My approach to menu planning has changed considerably in the last several years.
I never used to menu plan at all. I'd just randomly buy stuff and then find it limp and sad or iced over in the fridge or freezer several weeks later. I'd bin it, and start over.
Then I started making a list of meals from the fancy schmancy cookbooks I had, listing all the ingredients I already had (few) and the ones I needed (many) and patted myself on the back for being so organised.
Then I joined Simple Savings and realised I'd had it wrong the whole time. You menu plan on what you've already got, only purchasing extras for the gaps in your menu.
Wowser...talk about major life epiphany. I've never looked back!
These days there are only three of us and the dog at home, AND we're gluten free, so the menu has changed considerably, compared to when DS21 was still at home and eating us into a second mortgage. Quite often I find I only need to spend a minimal amount on the fresh fruit and veg and dairy items, with everything else well planned and catered for. Meat makes a twice or thrice weekly appearance on the menu, as does chicken and/or fish, with GF pasta and veg making up the balance of the weekly meals, including breakfast and lunch.
We've learned to not let our gluten sensitivity get in the way of a good hearty meal too. Pasta, bread and baking used to be our comfort food, and still is to a small extent. More often those items have been replaced by vegetable bakes, fresh fruit, baked whole pears or apples, some home made gnocchi and lots of lots of salad.
We eat salad all year round and there are few vegetables we don't eat...except for artichokes...what the heck does one do with those anyway. Sorry..don't answer that. I sort of know. But they hold no appeal for these happy campers!

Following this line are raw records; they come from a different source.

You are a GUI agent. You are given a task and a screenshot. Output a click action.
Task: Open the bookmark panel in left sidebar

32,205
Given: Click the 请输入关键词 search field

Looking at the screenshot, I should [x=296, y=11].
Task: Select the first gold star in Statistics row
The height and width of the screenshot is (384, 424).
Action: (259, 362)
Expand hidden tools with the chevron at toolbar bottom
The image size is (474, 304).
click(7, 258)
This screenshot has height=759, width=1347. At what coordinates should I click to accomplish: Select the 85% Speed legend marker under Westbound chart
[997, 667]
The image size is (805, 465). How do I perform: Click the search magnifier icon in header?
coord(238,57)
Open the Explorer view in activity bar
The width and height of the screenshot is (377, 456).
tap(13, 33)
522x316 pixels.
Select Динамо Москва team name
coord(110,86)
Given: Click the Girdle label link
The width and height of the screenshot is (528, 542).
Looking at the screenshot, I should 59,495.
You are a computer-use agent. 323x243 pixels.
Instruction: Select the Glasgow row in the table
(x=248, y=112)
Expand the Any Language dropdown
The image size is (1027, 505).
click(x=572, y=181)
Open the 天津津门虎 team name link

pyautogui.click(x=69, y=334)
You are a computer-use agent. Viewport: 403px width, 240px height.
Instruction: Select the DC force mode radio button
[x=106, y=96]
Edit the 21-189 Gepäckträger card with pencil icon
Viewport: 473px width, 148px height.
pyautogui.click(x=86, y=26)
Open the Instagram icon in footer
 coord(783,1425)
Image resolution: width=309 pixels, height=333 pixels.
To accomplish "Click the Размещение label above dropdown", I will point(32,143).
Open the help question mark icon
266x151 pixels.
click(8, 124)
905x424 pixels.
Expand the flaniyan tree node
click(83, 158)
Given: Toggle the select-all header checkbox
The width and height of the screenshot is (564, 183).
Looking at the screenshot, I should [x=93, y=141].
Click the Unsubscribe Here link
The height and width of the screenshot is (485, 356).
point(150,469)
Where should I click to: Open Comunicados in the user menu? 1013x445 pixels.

The other thing is, I now sort of menu plan in reverse. I have a few standard go-to meals that make a regular appearance, but mostly I strive to have the bare 'bones' of many of our faves, in the fridge prepped and ready to go so that we can change our minds on a whim without it impacting on our budget.
So steamed baby potatoes can be eaten as is, turned into potato salad, hash browns, rosti, gnocchi, pan fried, tossed with flavoured butter and herbs, turned into a gratin, a frittata, a slice with marscapone and thyme and bacon, patatas bravas, and so on.
In fact, if there wasn't much else but baby potatoes and the contents of my pantry, I reckon we could eat well for the whole week!
That said, most of those recipes could be adapted for pumpkin as well. You've just got to think outside the square.
Our menu is also influenced by what seasonal bargains might be available. A whole pumpkin for $3 or a huge cabbage for $2 can change our whole eating plan for the week. I can use the pumpkin as a substitute in any of those potato dishes, and cabbage leaves make a great replacement for pasta sheets in lasagna, or for tortillas or burritos in mexican meals. You can shred it for salad, stir fry it, turn it into a warm coleslaw by tossing it in a hot pan with pine nuts for a few minutes or roll it around mince and slow cook it.
Get the idea?
I'll be writing more on this as we go along but for now, challenge yourself to think outside the square when you shop this week. I bet you can surprise yourself.